In popular fiction, mutants are cool. They have special powers and look like Hugh Jackman. In reality, though, mutations that have any effect at all are almost always bad for you. Everybody has a number of mutations of varying severity. Some completely destroy a gene’s function, while others cause lesser degrees of harm. Mutations occur every generation, while selection is always eliminating them. At any given moment, there will be a small percentage of defective copies of each gene in the population.
In a simple model, a given mutant has an equilibrium frequency μ/s, when μ is the mutation rate from good to bad alleles and s is the size of the selective disadvantage. To estimate the total impact of mutation at that locus, you multiply the frequency by the expected harm, s: which means that the fitness decrease (from effects at that locus) is just μ, the mutation rate. If we assume that these fitness effects are multiplicative, the total fitness decrease (also called ‘mutational load’) is approximately 1 – exp(-U), when U is where U=Σ2μ, the total number of new harmful mutations per diploid individual.
The mutation rate for any particular locus is low: for a typical gene, something like 10-5. But over the genome as a whole, the total rate is on the order of 1 per generation, or maybe a bit larger than that. Suppose U is 1: then the average person has a fitness that is less than two-thirds that of a mutation-free individual, one with all typos corrected. Some estimates have U as high as 4.2 in humans: in that case, average fitness is only about 1% of a mutation-free individual. This big change occurs because U is up in the exponent.

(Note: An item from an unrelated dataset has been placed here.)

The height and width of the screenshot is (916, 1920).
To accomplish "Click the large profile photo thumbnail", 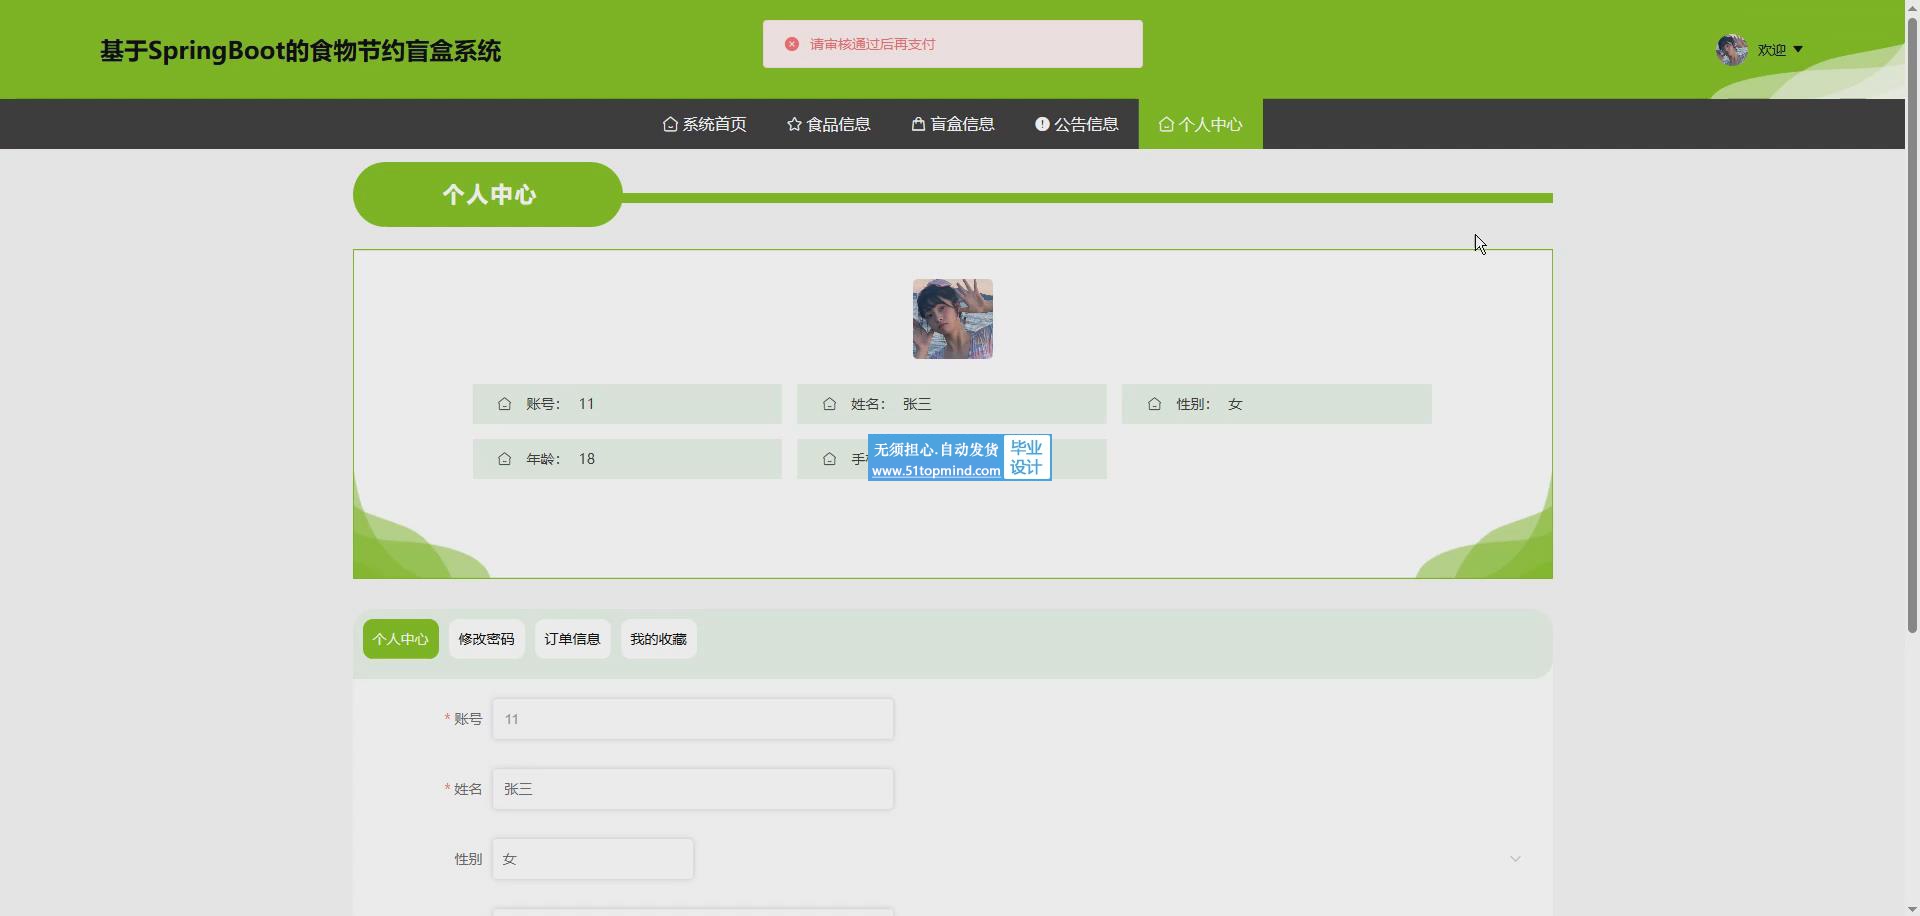I will [952, 319].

Suppose that some human population had their mutation rate increase by 50%? What would happen? They would immediately experience an increase in genetic disease. The first thing you would notice would be a higher rate of dominant genetic diseases like Marfan syndrome and neurofibromatosis. For the the case of a dominant lethal, the percentage increase in the first generation would be the same as the increase in the mutation rate – because dominant lethals must be generated fresh every generation. Less drastic mutations would increase more slowly, because there is already a substantial background level. Marfan syndrome decreases fitness by about 25% – it would take something like a century to reach the higher equilibrium rate. A mutation that decreased fitness by 1% would require about 2500 years.
Those 2500 years would make the Dark Ages look like a picnic. Things would get worse and worse. After a millenium or two, _nobody_ in this hypothetical population would be as fit as as today’s average. You would expect to see lots of changes, all bad. Lifespan would surely go down. Infant mortality and miscarriage rate would go up. IQ would decrease, probably more so than many other fitness traits, since more
than half of all genes are expressed in the brain. It’s a a big mutational target – more to go wrong. People would be crazier, too – as if we didn’t have enough trouble already. In the long run, thousands or tens of thousands of years, this population would adapt to the consequences of the higher mutation rate, assuming that it didn’t go extinct. Brains would cost just as much as they ever did, but would deliver less fitness per cubic centimeter: under these conditions the fitness-maximizing size would go down. Natural selection would also be reshaping other traits – you’d still be seeing adaptation to disease and climate and whatnot. But complex adaptations would not work as well.
Innovations, including useful innovations, are generated by a fairly small number of smarter-than-average people. That fraction would drop dramatically as average IQ decreased, because of the shape of the normal distribution, which decreases more and more rapidly with increasing distance from the mean. Innovation would probably stop. At the very least, the rate of innovation we’ve grown to love, fast enough to keep ahead of population growth, would falter. The world would become Malthusian. You’d see cats and dogs living together.
All this assumes reasonably random mating. It also assumes that the fitness-reducing effects of mutations are multiplicative, which seems reasonable but is not at all certain. It is possible to imagine ways in which certain patterns of selection could limit the increase in mutation load. For example, suppose that only a certain fraction of people could mate – say the top 30% in fitness – while others never reproduced. That would severely limit the increase in mutational load, since each genetic death would eliminate many bad alleles. This model, truncation selection, is halfway plausible in a dog-eat-dog Malthusian world, but nobody knows how close it is to reality. Geoffrey Miller would suggest that sexual selection would ameliorate this problem. Even if some of these optimistic scenarios are correct, people in our hypothetical high-mutation population would be worse off. The question is exactly how much.
What would a spelling-checked person, one with no genetic typos, be like? Since no such person has ever existed, we have to speculate. I figure that kind of guy would win the decathlon, steal your shirt and your girl – and you still couldn’t help liking him.